**Work to complete:**
Lines before the one containing "The width and height of the screenshot is (1568, 519)." are left out; return that line and every line after it exactly, through the end of the data below.

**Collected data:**

[Start of section]

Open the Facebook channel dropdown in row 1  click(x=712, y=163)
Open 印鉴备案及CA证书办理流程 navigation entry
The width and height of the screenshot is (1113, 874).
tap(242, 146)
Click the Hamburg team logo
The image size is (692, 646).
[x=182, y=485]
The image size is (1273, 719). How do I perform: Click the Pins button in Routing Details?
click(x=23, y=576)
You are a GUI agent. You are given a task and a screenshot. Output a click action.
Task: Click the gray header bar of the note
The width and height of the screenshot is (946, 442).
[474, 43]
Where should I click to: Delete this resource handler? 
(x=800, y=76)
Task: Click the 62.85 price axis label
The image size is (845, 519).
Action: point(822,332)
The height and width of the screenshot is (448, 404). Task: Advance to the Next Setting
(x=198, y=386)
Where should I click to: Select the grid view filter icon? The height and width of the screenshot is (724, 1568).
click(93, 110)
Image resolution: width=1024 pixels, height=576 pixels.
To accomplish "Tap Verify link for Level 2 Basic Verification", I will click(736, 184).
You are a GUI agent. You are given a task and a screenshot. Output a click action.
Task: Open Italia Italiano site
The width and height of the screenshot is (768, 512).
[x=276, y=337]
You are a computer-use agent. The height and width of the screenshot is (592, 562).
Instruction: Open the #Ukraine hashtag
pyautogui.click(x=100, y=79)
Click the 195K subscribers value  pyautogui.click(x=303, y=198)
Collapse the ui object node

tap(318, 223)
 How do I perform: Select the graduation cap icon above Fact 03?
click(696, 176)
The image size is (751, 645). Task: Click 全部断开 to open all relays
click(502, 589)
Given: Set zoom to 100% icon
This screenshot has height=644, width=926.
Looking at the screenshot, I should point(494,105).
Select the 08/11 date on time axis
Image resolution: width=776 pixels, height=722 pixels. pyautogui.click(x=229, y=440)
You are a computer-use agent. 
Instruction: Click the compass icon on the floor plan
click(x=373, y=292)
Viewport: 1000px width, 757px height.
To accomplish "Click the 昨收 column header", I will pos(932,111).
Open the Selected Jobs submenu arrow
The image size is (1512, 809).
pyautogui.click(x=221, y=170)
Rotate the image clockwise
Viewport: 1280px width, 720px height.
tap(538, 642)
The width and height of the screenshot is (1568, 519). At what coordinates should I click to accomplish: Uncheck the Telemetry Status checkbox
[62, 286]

[End of section]

**Expected answer:**
The width and height of the screenshot is (1568, 519). At what coordinates should I click to accomplish: Uncheck the Telemetry Status checkbox
[62, 286]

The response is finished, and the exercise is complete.